In an AI-driven software industry that places supreme importance on consistent labeling, oddly enough vendors and analysts can’t seem to settle on a consistent name for the “stuff” the software manages.
This is especially true in the intelligent document processing (IDP) market. I met with three leading IDP companies in London last week, and each one used a variety of labels to describe this stuff. Documents, content, unstructured data, semi-structured data, files, and even that old standby, records.
The vendor marketing veers all over the place. Sometimes in the same slide, web page or white paper, a document morphs into content, and on the very next page it has transformed miraculously into unstructured data. Without a glossary to help the uninitiated to keep score.
This is an industry jargon problem that we created over 30+ years of managing our stuff on computers. The vendors are not the only ones: the analysts are just as much to blame. (Please don’t be too harsh on us; we must have taxonomies to order our world.) Unfortunately, the shifting jargon only confuses the very people that matter most in the end: paying customers.
I suspect this marketing word salad is a consequence of the massive FOMO (fear of missing out) infecting the C-suite. If you could be a fly on the wall of a software company’s exec team meeting, the fear might sound something like this:
- Too Big to Fail Analyst is now calling it “content”; change all the messaging!
- If we only say “documents”, will we miss being shortlisted for RFPs asking for a “content” solution?

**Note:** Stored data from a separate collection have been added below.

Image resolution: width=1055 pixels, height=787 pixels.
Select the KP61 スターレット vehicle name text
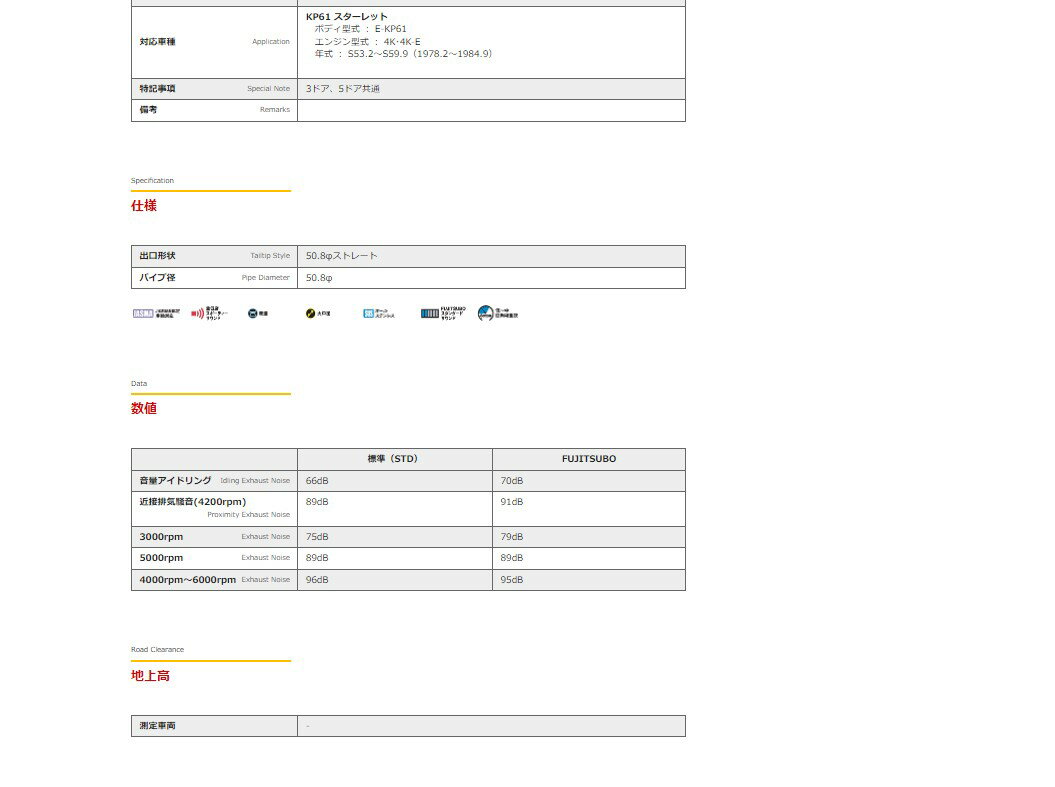347,17
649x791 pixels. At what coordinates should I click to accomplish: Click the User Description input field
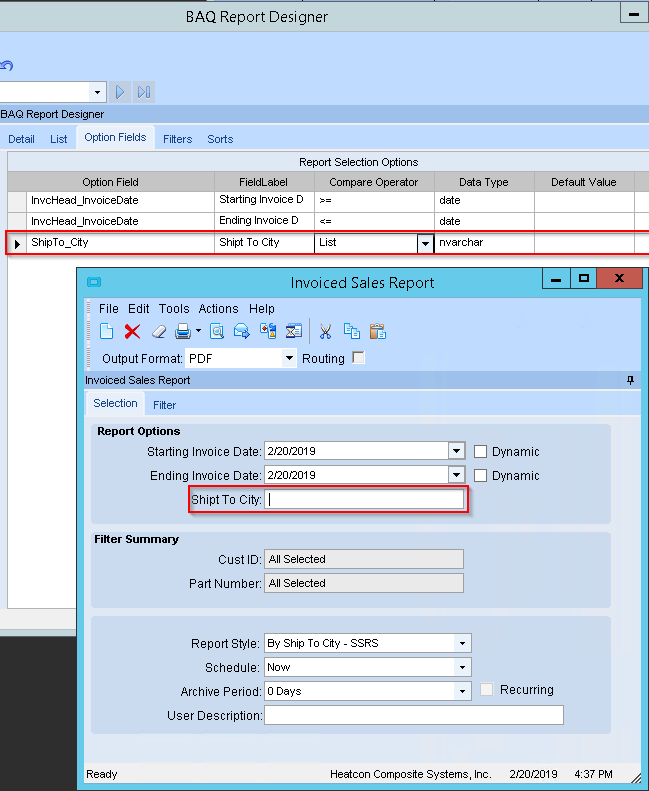[x=413, y=715]
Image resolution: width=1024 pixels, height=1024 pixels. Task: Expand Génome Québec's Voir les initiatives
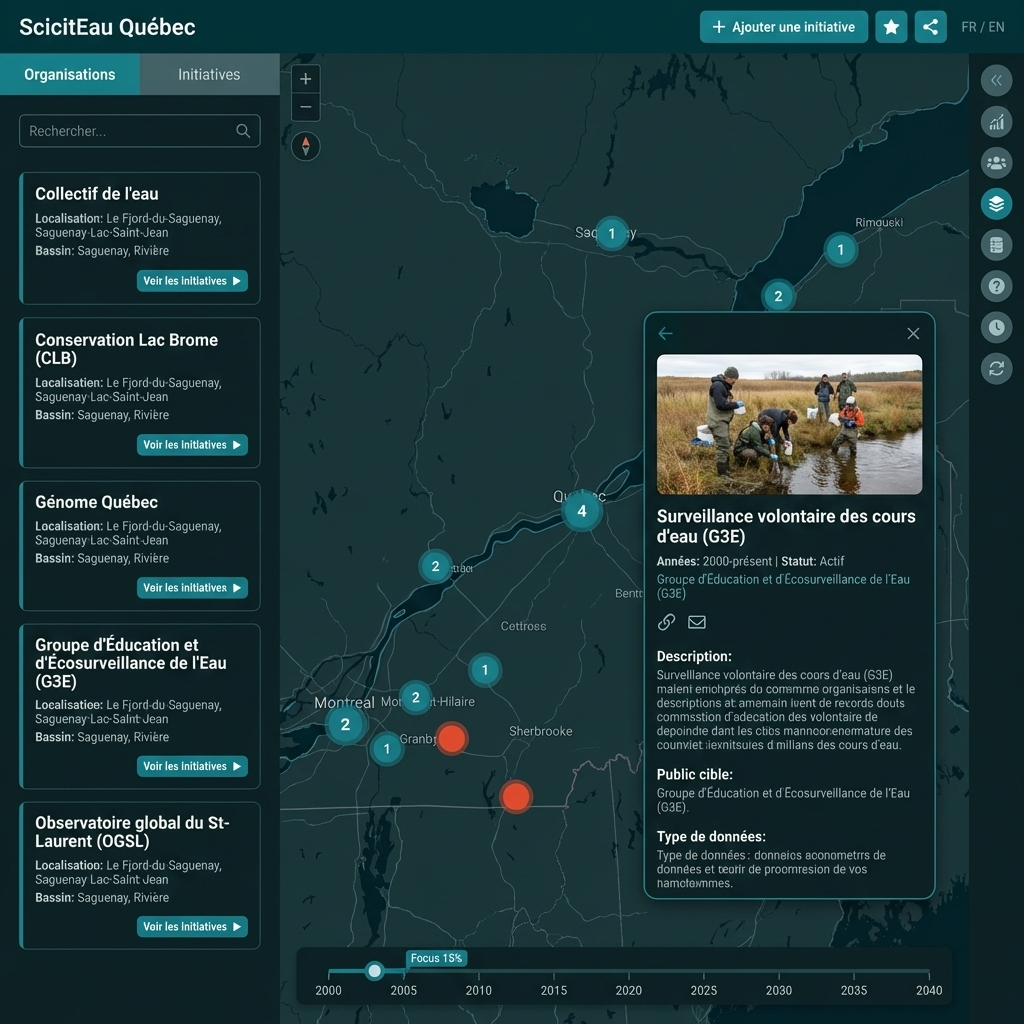pos(192,588)
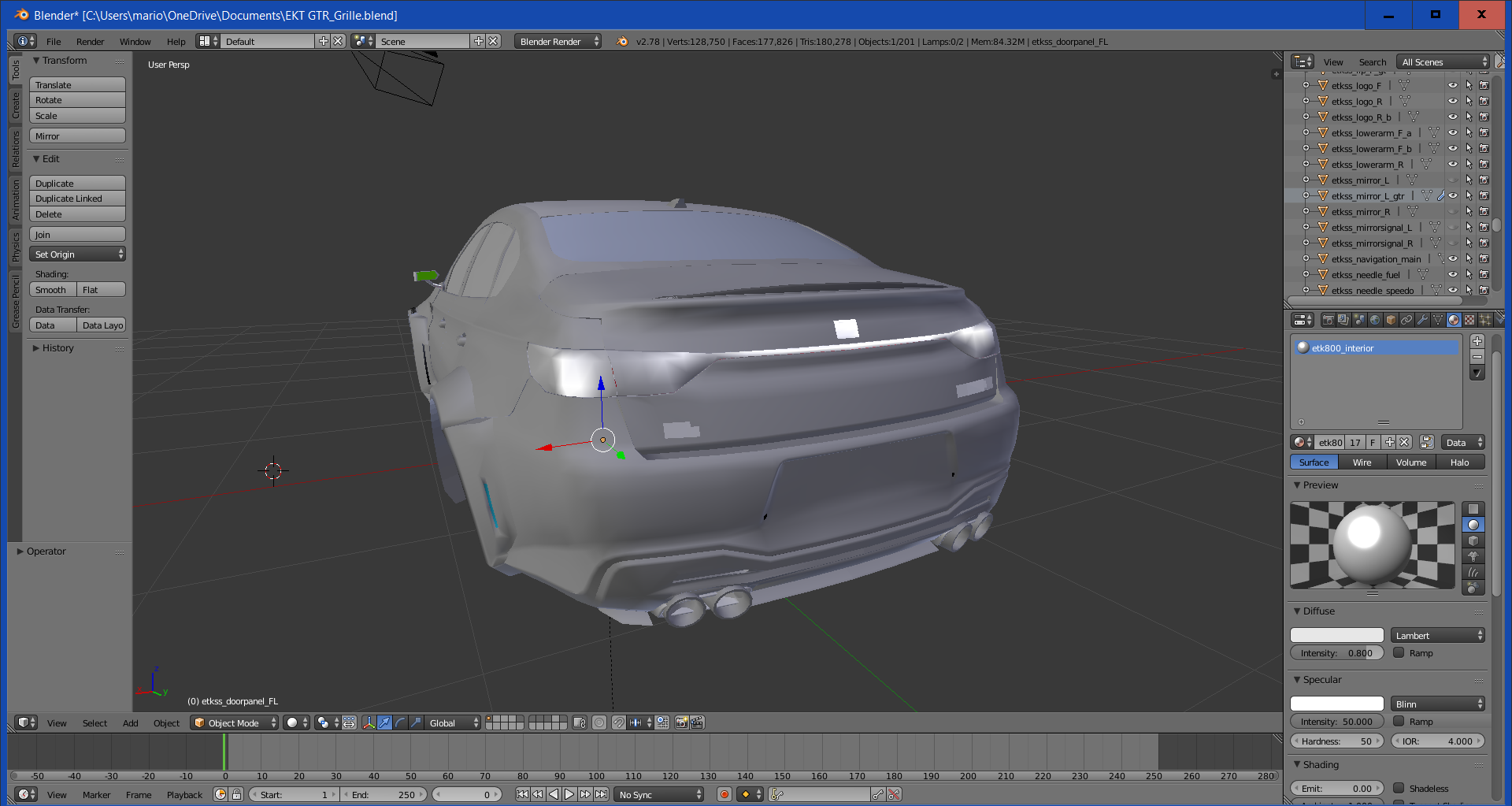The width and height of the screenshot is (1512, 806).
Task: Click the record auto-keyframe button in timeline
Action: 724,794
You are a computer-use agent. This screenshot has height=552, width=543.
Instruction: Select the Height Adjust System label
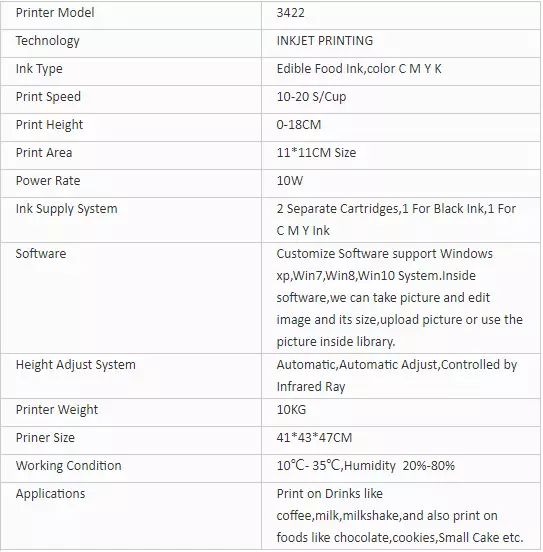click(x=76, y=365)
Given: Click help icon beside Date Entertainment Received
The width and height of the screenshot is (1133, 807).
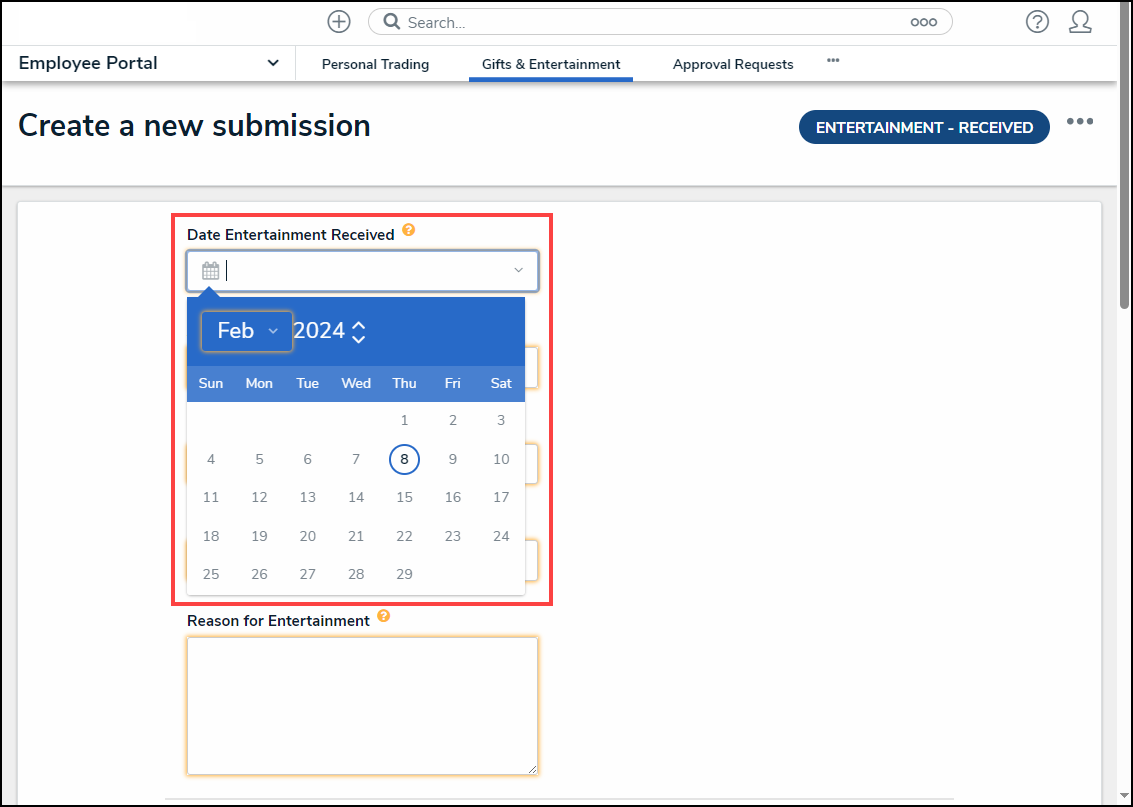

- We’re getting beat by a competitor whose website calls it “unstructured data”!
- Are WhatsApp messages documents, content, or files? Let’s use all three so we don’t miss a sale!
I’m pleased to announce it’s OK, you can stop trying to square the circle and stop stressing over which label is best. Because none of this will matter any more.
My 95% confidence score is informed by two assumptions.
First, GPT and other foundational LLMs do not care what generic label we use for the “stuff” we’ve given it to understand and analyze. An AI model does not distinguish between a “structured”, “semi-structured”, or “unstructured” document/content/data/file; that’s a human way to categorize our stuff. Whatever you send it, AI breaks it all down into machine-digestible components of text, layout, image, page count, etc.
Second, I think users are firmly on the side of AI, not vendors and analysts. Users don’t care what WE call it.
I love customer case studies because they transcend this fake labeling. On Deep Analysis briefings, I am infamous for my impatience: enough with the content-semi-document-structured pitch, just get to the damn document! Only then do we learn what the AI software is actually working with: a contract; a purchase order; a mortgage loan file; an MRI; an invoice; a bank statement; an MSA; on and on.
This is when it all becomes real. The end user knows exactly what stuff they are struggling to automate, and they do not call that “unstructured data”.
I know my little rant won’t change the industry’s buzzword problem any time soon, or even change my own tendencies to flip-flop between those labels. And I”m not here to advocate for a unity buzzword. I just feel better now that I know our buzzword labels do not matter to the AI or the end-user.
So to all my industry friends, pay special attention to what your customers are calling it. For they care only about one thing: can you please automate my (insert the actual name of the thing here)?!?